Last week, Titus verbally confronted another student in class over something the other kid had said about Titus’ family.  Titus has always been quiet and well-behaved in class, so I knew that something must have actually happened.  When I talked to him later, being sure to commend the self-control he did choose to exercise, Titus told me how much he missed seeing his extended family, and that one cousin had contracted hepatitis C from using a dirty needle and another had a dangerous pregnancy.  The strain of worrying about his relatives finally got to him on Tuesday, though, when he got in a fight with another student at lunch.  I happened to catch him being escorted to the office by our guidance counselor, and he told me that he was being sent home for the rest of the school year.  I told him how sorry I was to see him go and wished him the best.  Inside, though, I was more than sorry–I was pretty much crushed…Titus had inexplicably nestled a little deeper in my heart than most of his classmates.  After school let out today, I was saying goodbye to students in front of the school when I felt a tap on my shoulder.  I turned around, and there was Titus!  “I came back to get my Epi-pen,” he said before I wrapped him in a bear hug.  I told him again how glad I was to see him and wished him well, and then he too, was gone.

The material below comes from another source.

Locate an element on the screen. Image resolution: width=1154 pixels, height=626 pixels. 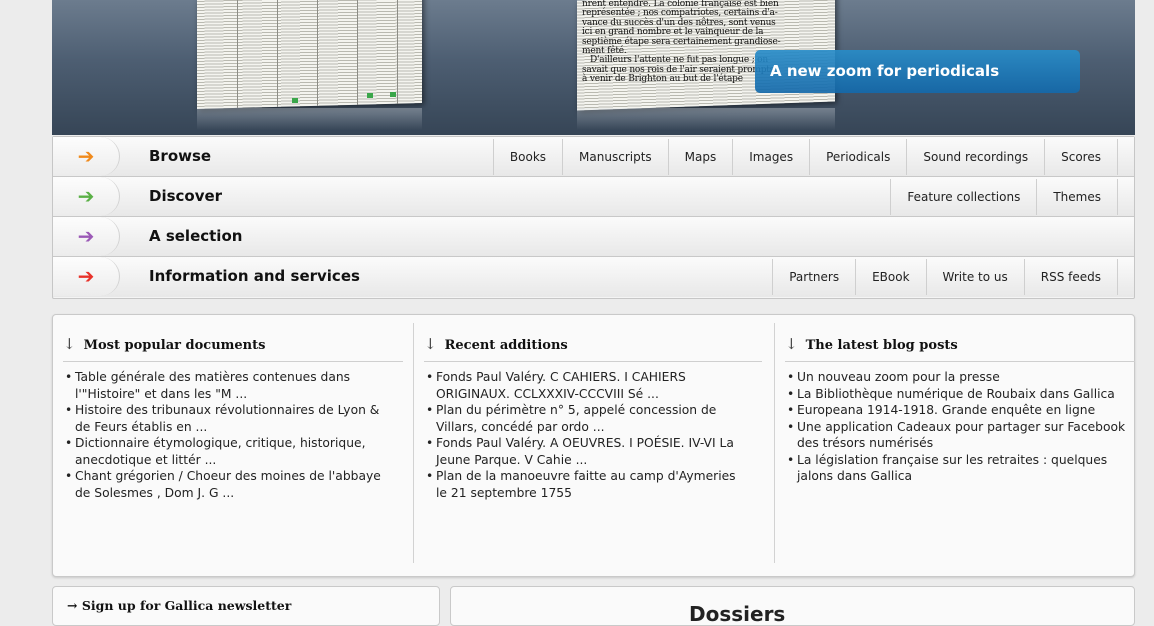
nav-link-ebook: EBook is located at coordinates (890, 277).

I’ve been having separation anxiety since last week, and I’ve often wondered whether I was wise to choose a profession where the forever-goodbye is a frequent occurrence.  While it is no doubt going to be difficult, I also realize that as often as I say goodbye, I also get to say hello, and the relationship that grows between hello and goodbye is what makes it all worthwhile.  Goodbye wouldn’t hurt if the relationship weren’t meaningful, and I guess that the strict finiteness of the relationship makes it all the more precious.  To turn the words of Maia Sharp around, “I’m suddenly seeing that every ending means something else is beginning.”  My students will be high schoolers, and I will be a real teacher…all in good time, of course.